__Task to carry out__. Rewrite the records from the line containing "Remove Pet Lovers audience" up to and including the line containing "Click the red", swapping "Skype" for "Zoom" and leaving everything else unchanged. Return only those lines.

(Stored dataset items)

......

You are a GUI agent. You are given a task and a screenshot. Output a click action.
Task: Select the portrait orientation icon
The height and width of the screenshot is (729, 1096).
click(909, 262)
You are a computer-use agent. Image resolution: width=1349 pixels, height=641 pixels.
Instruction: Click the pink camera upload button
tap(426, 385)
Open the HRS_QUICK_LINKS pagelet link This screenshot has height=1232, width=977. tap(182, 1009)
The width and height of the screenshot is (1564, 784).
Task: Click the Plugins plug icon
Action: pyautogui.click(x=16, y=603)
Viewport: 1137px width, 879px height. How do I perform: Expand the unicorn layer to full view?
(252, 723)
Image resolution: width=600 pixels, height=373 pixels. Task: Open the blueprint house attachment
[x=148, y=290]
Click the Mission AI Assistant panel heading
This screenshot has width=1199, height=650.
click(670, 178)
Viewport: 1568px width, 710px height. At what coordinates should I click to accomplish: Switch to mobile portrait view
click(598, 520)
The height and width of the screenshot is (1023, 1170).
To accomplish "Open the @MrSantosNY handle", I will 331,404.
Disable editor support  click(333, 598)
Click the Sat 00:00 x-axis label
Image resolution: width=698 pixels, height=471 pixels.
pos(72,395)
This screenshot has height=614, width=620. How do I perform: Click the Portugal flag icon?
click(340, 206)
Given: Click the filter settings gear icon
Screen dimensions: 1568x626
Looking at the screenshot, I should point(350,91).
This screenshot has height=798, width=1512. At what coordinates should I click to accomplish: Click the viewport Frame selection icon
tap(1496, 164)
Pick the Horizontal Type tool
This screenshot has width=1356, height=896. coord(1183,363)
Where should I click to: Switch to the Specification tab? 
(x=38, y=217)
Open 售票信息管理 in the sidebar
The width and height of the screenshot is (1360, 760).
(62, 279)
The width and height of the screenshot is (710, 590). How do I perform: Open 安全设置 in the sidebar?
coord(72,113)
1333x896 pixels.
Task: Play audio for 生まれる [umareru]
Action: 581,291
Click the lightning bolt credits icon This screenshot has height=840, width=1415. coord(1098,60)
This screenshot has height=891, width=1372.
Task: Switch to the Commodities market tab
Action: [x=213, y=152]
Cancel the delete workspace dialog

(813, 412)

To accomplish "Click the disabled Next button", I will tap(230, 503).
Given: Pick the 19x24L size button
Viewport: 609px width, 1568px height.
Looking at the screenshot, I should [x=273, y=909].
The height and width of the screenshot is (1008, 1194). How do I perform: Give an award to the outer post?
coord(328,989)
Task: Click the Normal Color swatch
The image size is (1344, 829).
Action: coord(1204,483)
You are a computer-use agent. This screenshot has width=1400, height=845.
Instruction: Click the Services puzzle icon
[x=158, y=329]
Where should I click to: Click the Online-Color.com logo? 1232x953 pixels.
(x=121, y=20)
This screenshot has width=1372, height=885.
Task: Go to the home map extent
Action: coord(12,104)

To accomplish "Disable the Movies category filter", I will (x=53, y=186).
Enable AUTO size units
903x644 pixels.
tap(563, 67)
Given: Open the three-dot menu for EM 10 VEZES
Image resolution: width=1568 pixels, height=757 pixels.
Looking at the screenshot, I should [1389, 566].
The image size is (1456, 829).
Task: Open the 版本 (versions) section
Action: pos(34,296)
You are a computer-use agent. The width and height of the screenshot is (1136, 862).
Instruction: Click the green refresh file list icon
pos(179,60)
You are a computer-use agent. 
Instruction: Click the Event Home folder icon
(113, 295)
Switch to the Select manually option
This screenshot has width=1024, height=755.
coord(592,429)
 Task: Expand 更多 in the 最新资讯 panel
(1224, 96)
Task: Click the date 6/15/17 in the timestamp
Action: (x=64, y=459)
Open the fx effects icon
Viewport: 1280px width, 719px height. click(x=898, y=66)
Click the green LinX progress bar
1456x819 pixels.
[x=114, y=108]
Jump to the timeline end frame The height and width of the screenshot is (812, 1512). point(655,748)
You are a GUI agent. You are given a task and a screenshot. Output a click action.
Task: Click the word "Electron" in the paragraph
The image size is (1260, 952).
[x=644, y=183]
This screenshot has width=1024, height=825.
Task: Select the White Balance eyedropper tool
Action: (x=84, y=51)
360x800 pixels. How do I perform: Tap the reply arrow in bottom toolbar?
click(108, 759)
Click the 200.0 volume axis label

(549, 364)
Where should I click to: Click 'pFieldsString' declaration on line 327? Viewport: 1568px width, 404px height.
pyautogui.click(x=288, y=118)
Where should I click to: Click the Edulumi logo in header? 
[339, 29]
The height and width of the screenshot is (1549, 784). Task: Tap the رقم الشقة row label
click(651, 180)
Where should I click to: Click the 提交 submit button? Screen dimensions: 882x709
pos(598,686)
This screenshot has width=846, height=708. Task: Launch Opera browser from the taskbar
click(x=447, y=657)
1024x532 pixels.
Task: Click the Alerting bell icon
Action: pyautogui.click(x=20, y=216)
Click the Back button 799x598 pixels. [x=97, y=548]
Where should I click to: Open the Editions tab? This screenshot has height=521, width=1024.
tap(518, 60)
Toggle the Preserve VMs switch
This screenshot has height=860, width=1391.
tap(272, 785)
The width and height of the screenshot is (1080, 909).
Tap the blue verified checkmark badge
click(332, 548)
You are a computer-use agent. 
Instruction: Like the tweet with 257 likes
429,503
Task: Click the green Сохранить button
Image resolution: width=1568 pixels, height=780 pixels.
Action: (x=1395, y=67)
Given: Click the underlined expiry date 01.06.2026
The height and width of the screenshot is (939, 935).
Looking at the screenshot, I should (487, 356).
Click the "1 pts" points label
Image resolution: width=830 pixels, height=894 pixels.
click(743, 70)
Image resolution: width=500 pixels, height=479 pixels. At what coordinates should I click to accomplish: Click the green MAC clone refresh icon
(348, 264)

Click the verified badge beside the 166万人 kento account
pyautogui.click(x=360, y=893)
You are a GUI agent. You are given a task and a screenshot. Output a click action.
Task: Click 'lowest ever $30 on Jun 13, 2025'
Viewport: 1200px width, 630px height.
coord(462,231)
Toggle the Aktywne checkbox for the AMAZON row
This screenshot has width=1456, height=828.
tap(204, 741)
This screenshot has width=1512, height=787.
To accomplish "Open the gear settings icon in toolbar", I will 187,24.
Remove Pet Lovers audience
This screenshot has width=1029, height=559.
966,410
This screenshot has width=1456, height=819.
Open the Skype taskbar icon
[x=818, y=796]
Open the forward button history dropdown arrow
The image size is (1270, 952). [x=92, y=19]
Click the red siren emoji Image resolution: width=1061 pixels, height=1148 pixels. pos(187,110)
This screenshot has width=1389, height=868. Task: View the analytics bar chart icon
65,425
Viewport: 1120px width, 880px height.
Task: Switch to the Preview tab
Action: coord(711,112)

......

__Finished exercise__.
Remove Pet Lovers audience
This screenshot has width=1029, height=559.
966,410
This screenshot has width=1456, height=819.
Open the Zoom taskbar icon
[x=818, y=796]
Open the forward button history dropdown arrow
The image size is (1270, 952). [x=92, y=19]
Click the red siren emoji Image resolution: width=1061 pixels, height=1148 pixels. pos(187,110)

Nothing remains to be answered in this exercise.